BREWER J. All the Justices concurring.

OPINION

BREWER, J.:

This was an action of ejectment, brought by plaintiff in error plaintiff below, to recover the possession of the northeast quarter of the northwest quarter of section thirty-five, township fourteen, range four, in Saline county. The case was tried by the court without a jury, upon an agreed statement of facts, and judgment rendered thereon in favor of defendant. The facts are these: In 1874, C. W. Bates owned the northwest quarter of said section thirty-five. In March of that year a suit was commenced against him in the district court of Saline county, and being a non-resident, jurisdiction was obtained by attachment of said quarter-section, and service made by publication. No other service was had, and no appearance was made by said Bates in the action. When attached, the quarter-section was appraised at $ 480, and the appraisement duly returned with the order of attachment. In May, 1874, a judgment was rendered in favor of the plaintiff and against said Bates for the sum of $ 514.70 and costs, and the sale of the attached property. The journal entry of judgment reads as follows:

"It is therefore considered by the court, that the said plaintiff recover of the said Charles W. Bates, principal, and John F. Randolph, surety, the said sum of five hundred and fourteen dollars and seventy cents, and also his costs in and about said suit in his behalf expended, taxed at $ ; and on motion of the said William F. Parker, by Spivey and Wildman, his attorneys, it is ordered that the said sheriff proceed as upon execution to advertise and sell so much of the real property heretofore attached in this action, now in his hands remaining, as will satisfy the said plaintiff of his aforesaid judgment and costs."

It will be seen that in this journal entry the amount of costs is not carried out. What entries were made on the judgment or appearance docket in respect to the costs is not shown. (See Code, §§ 703, 704, 706.) In September, 1874, Bates conveyed the land to the ancestor of plaintiff. In March, 1877, no prior writ having issued, one August Bondi, who had been the clerk of the court at the time of the abovementioned proceedings, and who had costs due him in said case, ordered the then clerk, Nels Peterson, to issue an execution for the collection of the costs therein. An execution was accordingly issued. This execution, after reciting the judgment for costs, contained this command:

"These are therefore to command you, that of the goods and chattels of the said Charles W. Bates and John F. Randolph, you cause to be made the $ 16.90, debt, damages and cost aforesaid; and for want of goods and chattels you cause the same to be made out of the lands and tenements of the said Charles W. Bates and John F. Randolph, to wit, the real property heretofore attached in this action, to wit, the northwest quarter of section thirty-five," etc.

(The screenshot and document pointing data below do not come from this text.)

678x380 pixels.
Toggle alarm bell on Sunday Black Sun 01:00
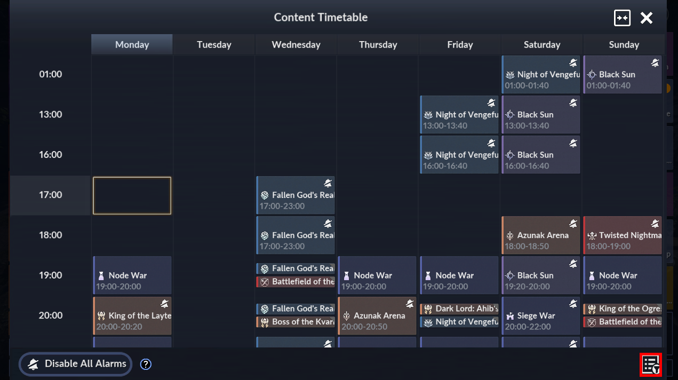click(x=655, y=63)
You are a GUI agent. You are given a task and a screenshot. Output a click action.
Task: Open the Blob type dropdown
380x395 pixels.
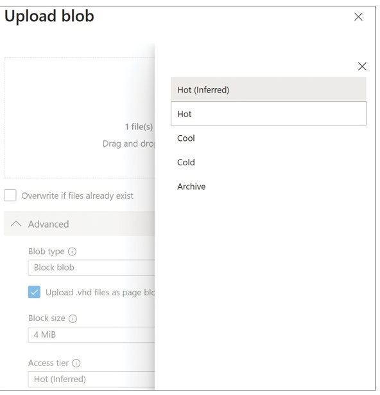pos(92,268)
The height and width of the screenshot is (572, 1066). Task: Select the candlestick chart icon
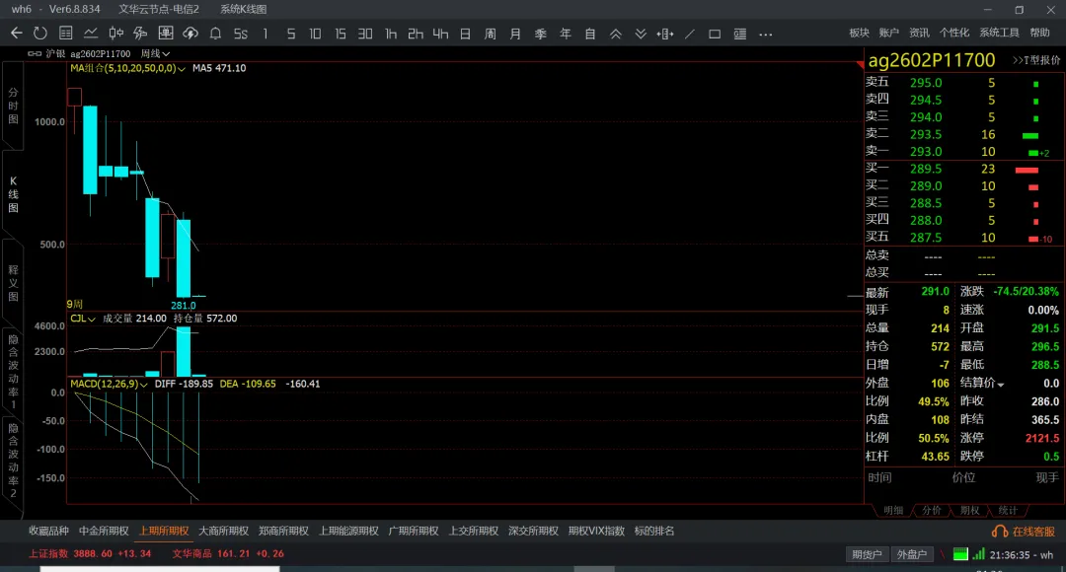pos(115,34)
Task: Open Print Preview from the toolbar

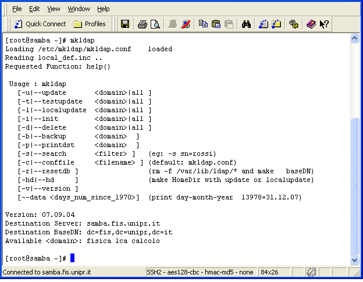Action: tap(155, 24)
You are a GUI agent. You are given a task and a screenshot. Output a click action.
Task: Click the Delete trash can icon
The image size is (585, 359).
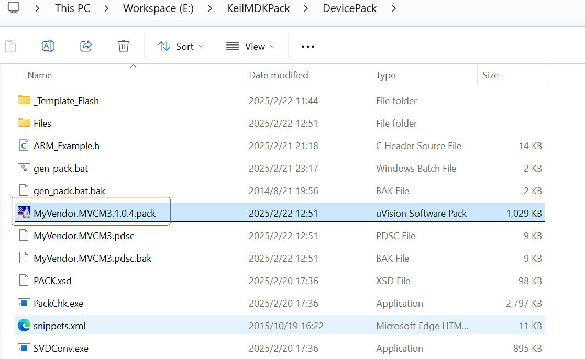coord(124,47)
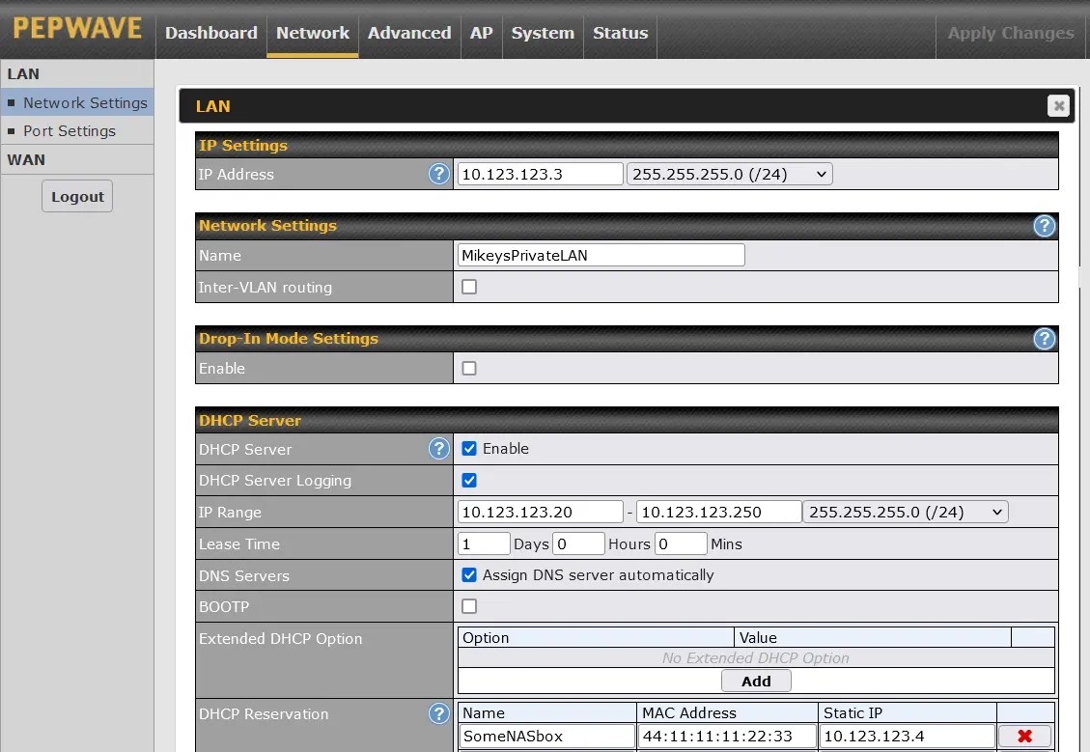Click the Pepwave logo
Viewport: 1090px width, 752px height.
pos(76,29)
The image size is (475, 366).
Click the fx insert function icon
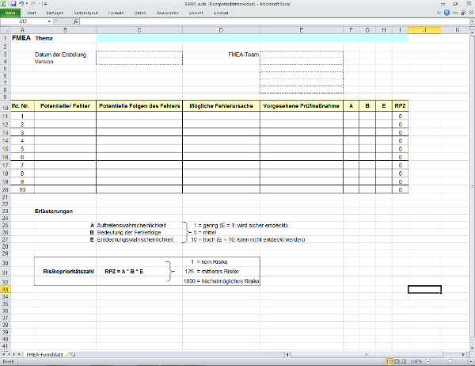(75, 21)
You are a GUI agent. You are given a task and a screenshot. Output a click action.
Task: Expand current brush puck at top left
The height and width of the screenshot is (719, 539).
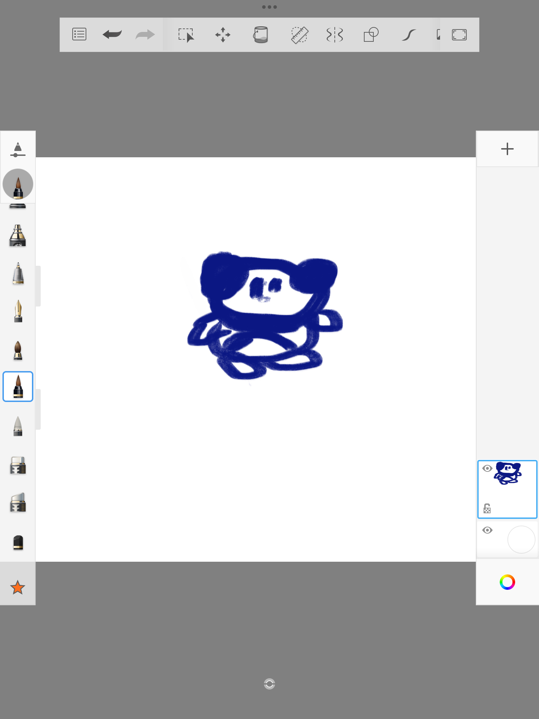click(18, 184)
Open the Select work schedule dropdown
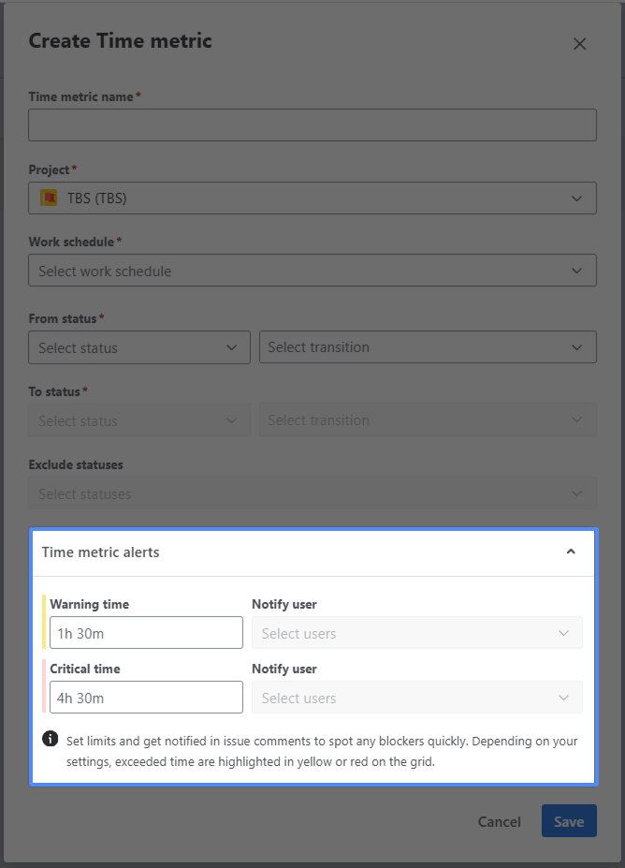 tap(312, 272)
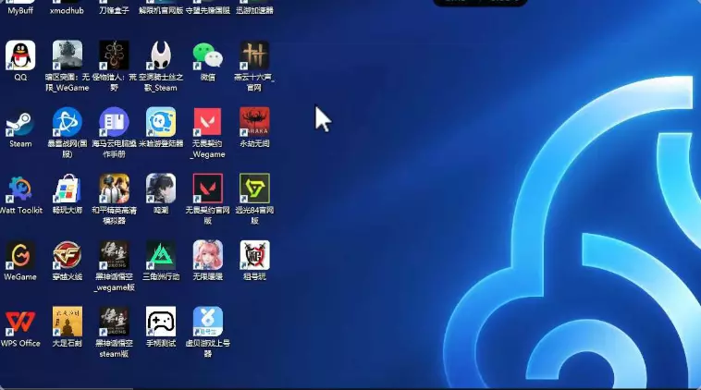
Task: Launch 和平精英高清模拟器 from the desktop
Action: tap(114, 189)
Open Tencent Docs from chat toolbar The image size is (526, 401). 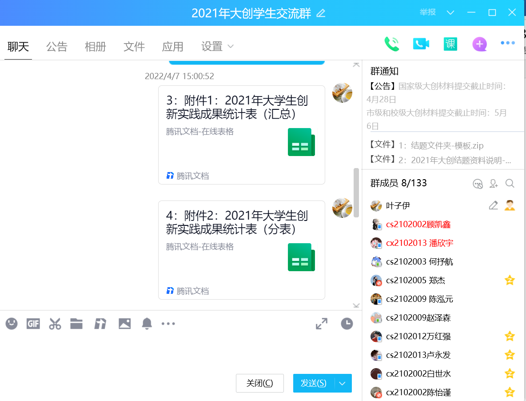(x=100, y=324)
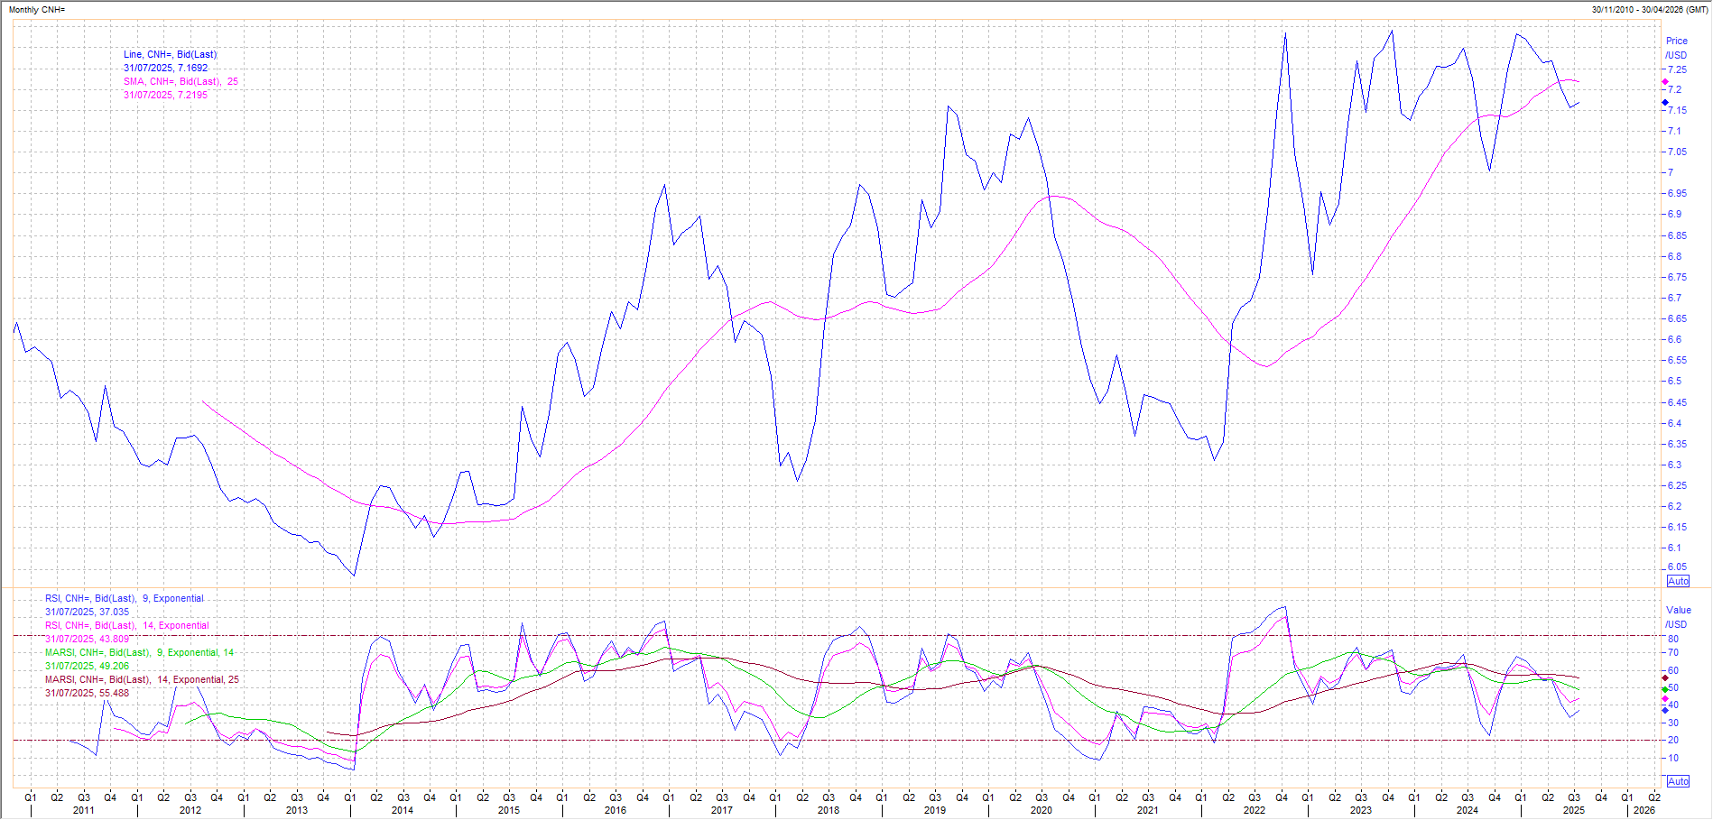Click the blue RSI 9 diamond marker
Viewport: 1713px width, 820px height.
tap(1665, 710)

Under this execution the sheriff levied upon the north half of the northwest quarter of said section 35, caused it to be appraised in two separate tracts, to wit, the northeast quarter of said northwest quarter of section 35 at $ 200, and the northwest quarter thereof at $ 160. The property thus levied upon was offered for sale, but not sold for want of bidders. Thereafter, in July, 1877, a second execution was issued for the same costs, and under such execution the property in controversy was sold to one J. M. Greeley. The sale was confirmed by the court, and thereafter Greeley conveyed to defendant. If by these proceedings the title was transferred and vested in defendant, the judgment was right; otherwise the plaintiff was entitled to a recovery.

Upon these facts counsel for plaintiff states that two questions are presented for consideration, namely: First, the judgment not being a personal one, could execution be issued and a levy and sale be made under it, which would convey the title to real estate which was vested in the judgment debtor at date of the judgment, but not at the time of the ...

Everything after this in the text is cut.